FIG. 1 is a block diagram showing a configuration example of an encoding device according to an embodiment of the present invention.

FIG. 2 is a timing chart of encoding processing in the encoding device of the present embodiment.

FIG. 3 is a block diagram showing a configuration example of a conventional encoding device that performs arithmetic encoding.

FIG. 4 is a diagram showing a positional relationship between an encoding target pixel and a reference pixel in a conventional encoding device.

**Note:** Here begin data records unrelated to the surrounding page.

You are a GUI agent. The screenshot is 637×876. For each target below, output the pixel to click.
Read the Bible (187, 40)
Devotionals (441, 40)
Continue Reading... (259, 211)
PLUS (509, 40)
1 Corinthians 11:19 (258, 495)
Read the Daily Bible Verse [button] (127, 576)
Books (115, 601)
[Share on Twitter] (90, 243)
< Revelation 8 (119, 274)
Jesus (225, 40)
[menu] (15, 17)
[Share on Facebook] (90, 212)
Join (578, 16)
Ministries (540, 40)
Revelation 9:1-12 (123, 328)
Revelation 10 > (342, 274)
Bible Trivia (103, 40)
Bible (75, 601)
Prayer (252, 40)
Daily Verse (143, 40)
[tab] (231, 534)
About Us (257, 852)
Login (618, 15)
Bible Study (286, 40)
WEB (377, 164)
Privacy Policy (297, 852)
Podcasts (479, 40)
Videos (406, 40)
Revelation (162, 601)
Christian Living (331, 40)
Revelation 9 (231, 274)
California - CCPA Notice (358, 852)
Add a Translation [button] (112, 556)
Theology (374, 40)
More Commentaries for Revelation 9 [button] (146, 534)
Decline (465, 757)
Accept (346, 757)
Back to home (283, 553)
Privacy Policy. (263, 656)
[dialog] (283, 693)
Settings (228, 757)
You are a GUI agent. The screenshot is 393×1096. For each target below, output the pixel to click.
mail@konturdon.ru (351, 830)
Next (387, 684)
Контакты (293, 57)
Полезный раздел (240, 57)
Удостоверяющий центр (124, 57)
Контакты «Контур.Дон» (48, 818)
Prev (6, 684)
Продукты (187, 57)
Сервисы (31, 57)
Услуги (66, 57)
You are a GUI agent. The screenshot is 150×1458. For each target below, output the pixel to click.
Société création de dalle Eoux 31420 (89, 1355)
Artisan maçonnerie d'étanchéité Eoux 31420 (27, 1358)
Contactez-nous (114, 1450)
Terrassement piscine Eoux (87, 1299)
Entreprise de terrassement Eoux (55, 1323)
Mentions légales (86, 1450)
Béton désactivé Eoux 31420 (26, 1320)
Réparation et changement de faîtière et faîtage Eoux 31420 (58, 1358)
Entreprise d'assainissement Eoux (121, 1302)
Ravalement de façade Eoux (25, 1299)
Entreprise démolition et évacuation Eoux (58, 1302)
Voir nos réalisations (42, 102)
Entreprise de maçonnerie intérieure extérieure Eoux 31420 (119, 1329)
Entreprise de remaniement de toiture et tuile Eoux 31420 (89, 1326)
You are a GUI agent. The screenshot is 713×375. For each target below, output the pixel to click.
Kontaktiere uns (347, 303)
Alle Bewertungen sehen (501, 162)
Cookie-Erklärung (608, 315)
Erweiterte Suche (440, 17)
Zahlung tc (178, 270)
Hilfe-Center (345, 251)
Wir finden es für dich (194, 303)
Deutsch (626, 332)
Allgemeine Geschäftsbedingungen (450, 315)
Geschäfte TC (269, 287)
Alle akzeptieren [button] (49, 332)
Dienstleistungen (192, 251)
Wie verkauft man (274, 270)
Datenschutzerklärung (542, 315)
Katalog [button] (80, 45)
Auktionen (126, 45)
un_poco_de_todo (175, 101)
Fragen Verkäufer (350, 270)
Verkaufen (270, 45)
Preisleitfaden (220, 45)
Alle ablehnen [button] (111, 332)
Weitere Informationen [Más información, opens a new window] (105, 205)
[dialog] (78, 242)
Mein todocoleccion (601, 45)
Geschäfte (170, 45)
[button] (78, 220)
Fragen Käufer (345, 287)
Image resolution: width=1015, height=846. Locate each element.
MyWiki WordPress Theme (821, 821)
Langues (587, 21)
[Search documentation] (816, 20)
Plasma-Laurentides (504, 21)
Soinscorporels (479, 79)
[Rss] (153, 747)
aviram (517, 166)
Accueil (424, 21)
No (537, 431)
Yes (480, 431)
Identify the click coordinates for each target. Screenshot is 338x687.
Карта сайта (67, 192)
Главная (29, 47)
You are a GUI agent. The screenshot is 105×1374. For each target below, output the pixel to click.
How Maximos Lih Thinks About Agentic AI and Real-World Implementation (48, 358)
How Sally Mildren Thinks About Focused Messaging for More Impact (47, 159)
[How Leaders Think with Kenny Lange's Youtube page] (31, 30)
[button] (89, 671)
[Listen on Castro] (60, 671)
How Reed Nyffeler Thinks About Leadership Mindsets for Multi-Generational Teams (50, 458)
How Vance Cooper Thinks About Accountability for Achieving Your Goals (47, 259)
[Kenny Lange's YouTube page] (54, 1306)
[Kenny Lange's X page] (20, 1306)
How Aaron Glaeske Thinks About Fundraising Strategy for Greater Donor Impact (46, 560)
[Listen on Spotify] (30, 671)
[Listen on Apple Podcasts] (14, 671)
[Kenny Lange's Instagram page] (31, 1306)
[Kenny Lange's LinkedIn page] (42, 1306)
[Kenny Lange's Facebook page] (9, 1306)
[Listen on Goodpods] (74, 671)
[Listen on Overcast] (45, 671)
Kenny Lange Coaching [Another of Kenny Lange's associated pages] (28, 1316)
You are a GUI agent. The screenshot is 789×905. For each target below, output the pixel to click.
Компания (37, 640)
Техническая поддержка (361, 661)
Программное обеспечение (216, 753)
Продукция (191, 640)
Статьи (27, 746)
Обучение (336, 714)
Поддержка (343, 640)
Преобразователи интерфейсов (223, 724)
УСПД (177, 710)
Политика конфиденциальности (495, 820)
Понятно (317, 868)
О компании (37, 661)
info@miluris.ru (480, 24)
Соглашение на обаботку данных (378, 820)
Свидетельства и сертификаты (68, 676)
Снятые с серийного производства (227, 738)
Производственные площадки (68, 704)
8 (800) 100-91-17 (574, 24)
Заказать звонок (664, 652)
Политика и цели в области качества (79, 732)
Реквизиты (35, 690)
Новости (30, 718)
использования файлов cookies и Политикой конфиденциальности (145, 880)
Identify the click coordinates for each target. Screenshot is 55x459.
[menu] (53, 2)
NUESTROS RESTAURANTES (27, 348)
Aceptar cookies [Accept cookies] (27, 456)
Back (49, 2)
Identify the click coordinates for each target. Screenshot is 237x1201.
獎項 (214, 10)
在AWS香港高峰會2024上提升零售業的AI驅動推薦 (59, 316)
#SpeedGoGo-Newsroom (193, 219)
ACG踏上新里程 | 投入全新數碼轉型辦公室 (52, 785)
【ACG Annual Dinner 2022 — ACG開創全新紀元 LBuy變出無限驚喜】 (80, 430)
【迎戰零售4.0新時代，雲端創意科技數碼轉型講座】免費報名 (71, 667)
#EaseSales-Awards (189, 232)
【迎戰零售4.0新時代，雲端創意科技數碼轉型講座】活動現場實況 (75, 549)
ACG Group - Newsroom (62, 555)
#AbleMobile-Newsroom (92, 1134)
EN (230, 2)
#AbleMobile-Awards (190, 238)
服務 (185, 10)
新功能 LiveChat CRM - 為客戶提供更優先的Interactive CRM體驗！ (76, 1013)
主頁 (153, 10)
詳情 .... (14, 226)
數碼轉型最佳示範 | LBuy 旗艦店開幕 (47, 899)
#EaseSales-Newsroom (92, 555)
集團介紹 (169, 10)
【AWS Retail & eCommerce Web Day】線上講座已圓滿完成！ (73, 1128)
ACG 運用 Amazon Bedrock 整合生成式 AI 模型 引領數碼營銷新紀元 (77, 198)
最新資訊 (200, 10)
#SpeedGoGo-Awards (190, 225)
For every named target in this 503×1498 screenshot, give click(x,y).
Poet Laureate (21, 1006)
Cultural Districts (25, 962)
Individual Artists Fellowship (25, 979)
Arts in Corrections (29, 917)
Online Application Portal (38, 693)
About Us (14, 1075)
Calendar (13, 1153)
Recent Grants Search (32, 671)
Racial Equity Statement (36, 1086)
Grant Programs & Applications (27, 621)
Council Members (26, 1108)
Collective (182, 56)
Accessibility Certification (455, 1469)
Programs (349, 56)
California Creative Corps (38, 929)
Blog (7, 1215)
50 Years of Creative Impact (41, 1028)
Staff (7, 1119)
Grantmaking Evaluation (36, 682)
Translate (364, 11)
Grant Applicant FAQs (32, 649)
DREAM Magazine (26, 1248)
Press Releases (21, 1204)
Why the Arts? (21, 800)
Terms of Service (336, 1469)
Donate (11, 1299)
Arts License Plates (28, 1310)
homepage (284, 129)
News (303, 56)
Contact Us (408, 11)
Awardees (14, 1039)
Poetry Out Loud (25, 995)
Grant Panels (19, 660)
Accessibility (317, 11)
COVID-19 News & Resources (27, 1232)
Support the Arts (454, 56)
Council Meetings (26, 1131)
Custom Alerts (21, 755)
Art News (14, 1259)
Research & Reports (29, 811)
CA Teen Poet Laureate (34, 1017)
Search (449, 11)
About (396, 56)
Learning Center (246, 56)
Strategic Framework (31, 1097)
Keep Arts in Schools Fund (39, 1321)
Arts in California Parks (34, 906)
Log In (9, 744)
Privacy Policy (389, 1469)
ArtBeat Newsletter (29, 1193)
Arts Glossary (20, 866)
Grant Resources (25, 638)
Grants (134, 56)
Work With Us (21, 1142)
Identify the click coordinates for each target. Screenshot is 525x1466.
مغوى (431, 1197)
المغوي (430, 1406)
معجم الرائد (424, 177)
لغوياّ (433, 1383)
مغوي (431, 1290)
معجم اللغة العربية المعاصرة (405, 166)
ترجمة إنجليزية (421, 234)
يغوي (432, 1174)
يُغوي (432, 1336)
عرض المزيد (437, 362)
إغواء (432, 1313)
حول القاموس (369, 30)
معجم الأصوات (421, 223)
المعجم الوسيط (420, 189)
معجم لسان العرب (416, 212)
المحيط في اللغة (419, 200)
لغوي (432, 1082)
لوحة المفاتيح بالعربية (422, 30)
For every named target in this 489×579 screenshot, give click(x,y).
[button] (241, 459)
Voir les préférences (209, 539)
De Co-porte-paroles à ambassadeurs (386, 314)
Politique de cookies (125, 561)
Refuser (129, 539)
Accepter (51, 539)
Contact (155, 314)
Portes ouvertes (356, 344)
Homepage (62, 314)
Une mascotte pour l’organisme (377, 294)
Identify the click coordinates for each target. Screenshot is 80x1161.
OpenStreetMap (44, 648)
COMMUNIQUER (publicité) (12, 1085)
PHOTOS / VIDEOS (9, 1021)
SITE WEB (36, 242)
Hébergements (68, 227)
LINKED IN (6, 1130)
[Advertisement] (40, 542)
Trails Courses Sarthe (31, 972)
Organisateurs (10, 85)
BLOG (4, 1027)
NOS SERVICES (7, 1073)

FIG. 5 is a block diagram showing another configuration example of the encoding device according to the present embodiment.

[Explanation of symbols]

 1 Address Storage Unit A 2 Address Storage Unit B 3 Arithmetic Coding Unit 4 Selector 13,109 Scanner 14,111 Address Conversion Unit 110 Image Memory

Claims (11)

[Claims] 1. A plurality of estimating means for estimating an appearance probability of a pixel to be encoded, a selecting means for selecting one of the plurality of estimating means, and an appearance probability by the selected estimating means. An encoding device, comprising: an encoding unit that performs arithmetic encoding, wherein the plurality of estimating units update their estimation contents independently of each other. 2. The encoding apparatus according to claim 1, wherein the plurality of estimation means update the appearance probability of the encoding target pixel according to the encoded reference pixel. 3. The encoding apparatus according to claim 2, wherein the plurality of estimating units are memories and store the appearance probability for each symbol of the encoding target pixel. 4. The encoding apparatus according to claim 1, wherein the plurality of estimating units are classified according to phase information of an encoding target pixel with respect to the reference pixel. 5. The encoding device according to claim 1, wherein the plurality of estimating means are updated at a predetermined cycle. 6. The encoding apparatus according to claim 1, wherein the plurality of estimation units are updated when the encoding efficiency of the encoding unit decreases. 7. Based on a plurality of estimation steps for estimating the appearance probability of a pixel to be coded, a selection step for selecting one of the plurality of estimation steps, and an appearance probability by the selected estimation step. An encoding method for performing arithmetic encoding, wherein the estimation contents of the plurality of estimation steps are independently updated. 8. The encoding method according to claim 7, wherein in the plurality of estimation steps, the appearance probability of the encoding target pixel is updated according to the encoded reference pixel. 9. The encoding method according to claim 7, wherein the plurality of estimation steps are classified according to phase information of an encoding target pixel with respect to the reference pixel. 10. The encoding method according to claim 7, wherein the plurality of estimation steps are updated at a predetermined cycle. 11. The encoding method according to claim 7, wherein the plurality of estimation steps are updated when the encoding efficiency in the encoding step decreases.